Jakarta (ANTARA) - Kepala Staf Kepresidenan Moeldoko meminta bantuan konsultasi psikologi untuk sehat jiwa (SEJIWA) dapat memperluas layanannya, tidak terbatas membantu layanan psikologi masyarakat akibat pandemi COVID-19 saja, tetapi juga terkait berbagai macam isu.

Moeldoko mengatakan, masyarakat saat ini dihadapkan dengan situasi kompleks, seperti ancaman resesi ekonomi, krisis pangan dan krisis ekonomi sebagai dampak ketegangan geopolitik dunia serta beberapa tragedi bencana alam, yang berpotensi mengganggu mental, dan perlu perhatian pemerintah.

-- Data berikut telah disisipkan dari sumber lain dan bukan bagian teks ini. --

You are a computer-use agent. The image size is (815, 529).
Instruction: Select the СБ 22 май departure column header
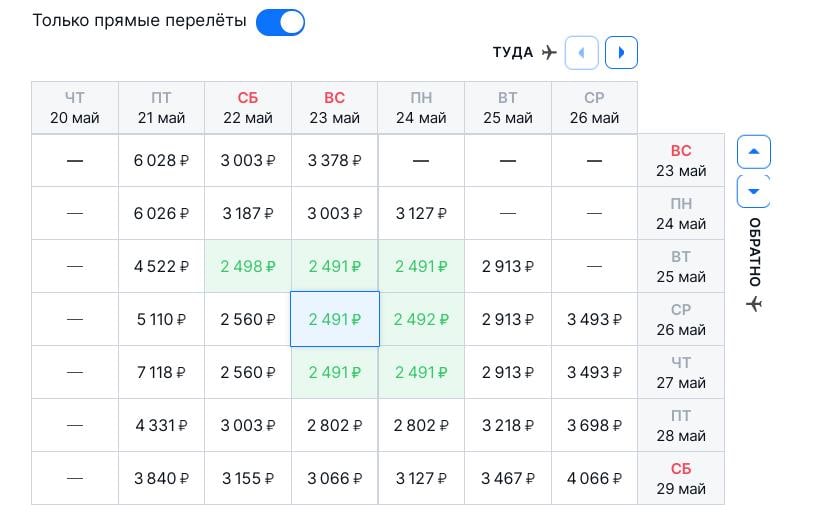[x=248, y=108]
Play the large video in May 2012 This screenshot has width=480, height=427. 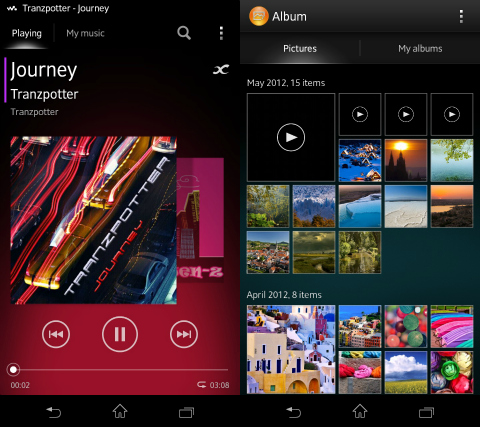coord(291,137)
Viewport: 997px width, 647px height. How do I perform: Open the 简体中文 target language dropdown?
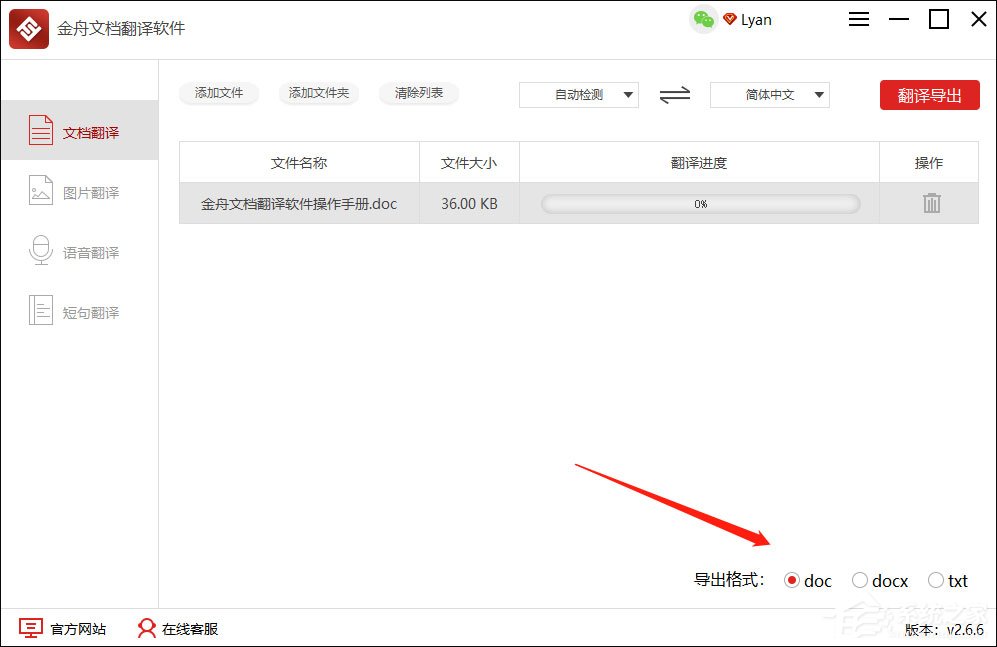(767, 94)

"Kantor Staf Presiden bersama dengan Himpunan Psikologi Indonesia (Himpsi) terus berkonsolidasi agar kinerja dan cakupan pelayanan SEJIWA menjadi lebih luas, sehingga semakin mampu menjawab kebutuhan layanan psikologi masyarakat," kata Moeldoko, dalam rapat koordinasi rencana re-launching SEJIWA bersama Himpsi, di Jakarta, Rabu (30/11), sebagaimana siaran pers diterima di Jakarta, Kamis.

Moeldoko juga berharap relawan SEJIWA yang dikoordinasikan Himpsi dapat terjun langsung memberikan layanan psikologi kepada masyarakat korban bencana alam, seperti misalnya korban anak-anak gempa Cianjur, Jawa Barat.

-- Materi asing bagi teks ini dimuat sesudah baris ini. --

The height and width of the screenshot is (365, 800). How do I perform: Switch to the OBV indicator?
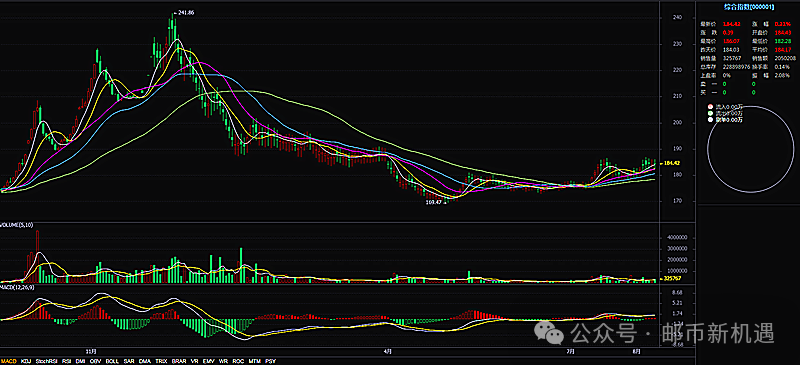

Ia mengatakan, KSP akan berkoordinasi lebih lanjut dengan BNPB terkait hal ini.

"Kebutuhan mental health tidak hanya ada saat pandemi dan bencana. Permintaan masyarakat terus ada. Layanan kesehatan jiwa juga merupakan hak seluruh lapisan masyarakat, tidak hanya diperuntukkan bagi masyarakat ekonomi mampu. Maka, SEJIWA harus tetap eksis menjawab kebutuhan masyarakat dengan meningkatkan performa serta cakupan layanan," jelasnya.

Untuk diketahui, SEJIWA adalah layanan telekonseling yang diinisiasi oleh Himpsi sejak 2020. Program baik ini kemudian diakomodasi oleh KSP, Kementerian Kesehatan, Kementerian Pemberdayaan Perempuan dan Perlindungan Anak (KPPPA), Satgas COVID-19 dan BNPB.

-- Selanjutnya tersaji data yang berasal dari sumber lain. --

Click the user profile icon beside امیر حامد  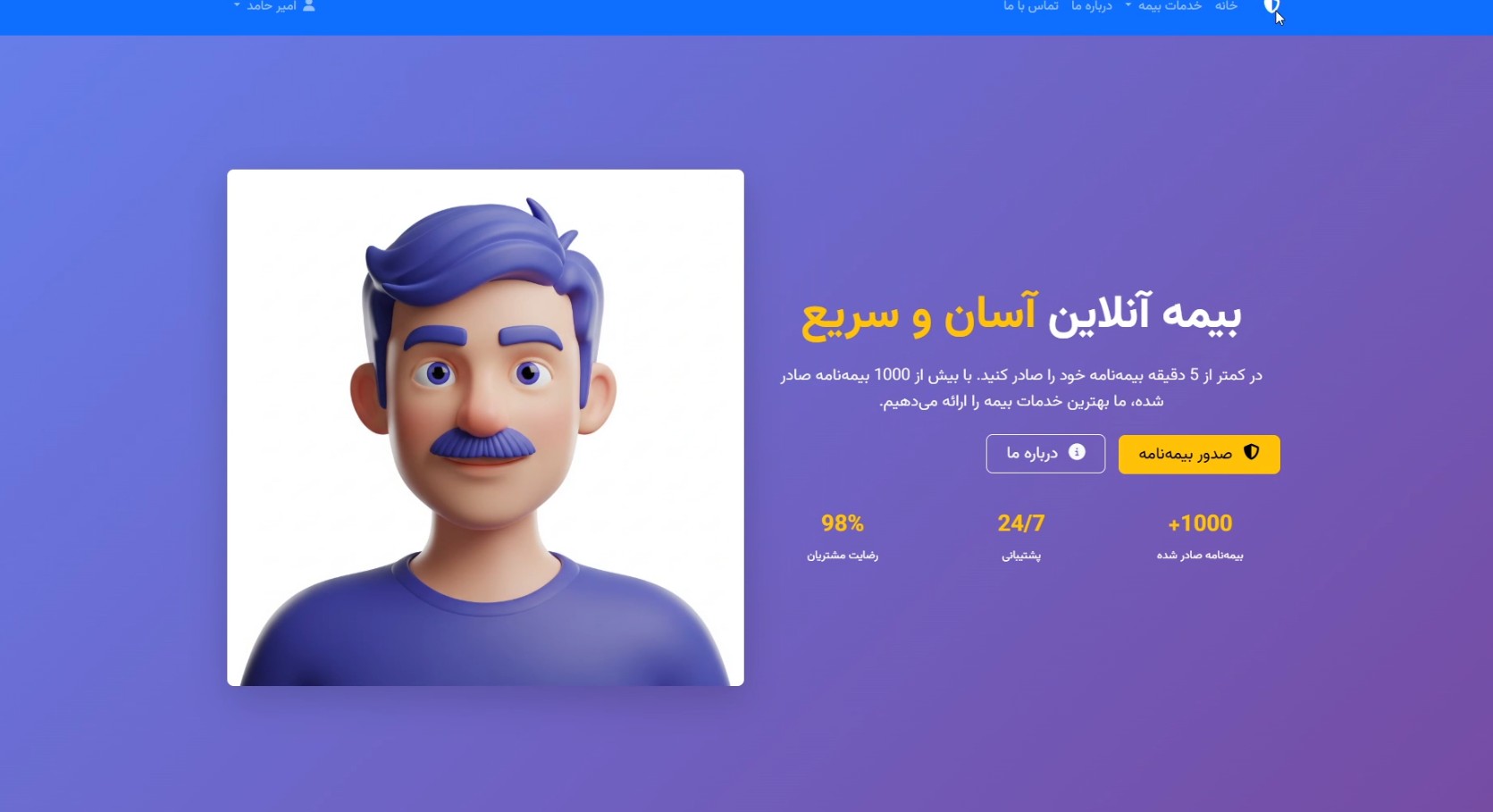309,5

Hingga saat ini layanan telekonseling ini telah mendapatkan ratusan ribu permohonan konseling dari masyarakat, di mana pada tahun 2021 total telepon yang tersambung ke SEJIWA mencapai 212.768 panggilan.

Kementerian Kesehatan sendiri menyatakan bahwa Indonesia memiliki prevalensi orang dengan gangguan jiwa sekitar 1 dari 5 penduduk, artinya sekitar 20 persen populasi di Indonesia memiliki potensi masalah gangguan jiwa, sehingga pemerintah memastikan bahwa kesehatan mental terus menjadi program prioritas.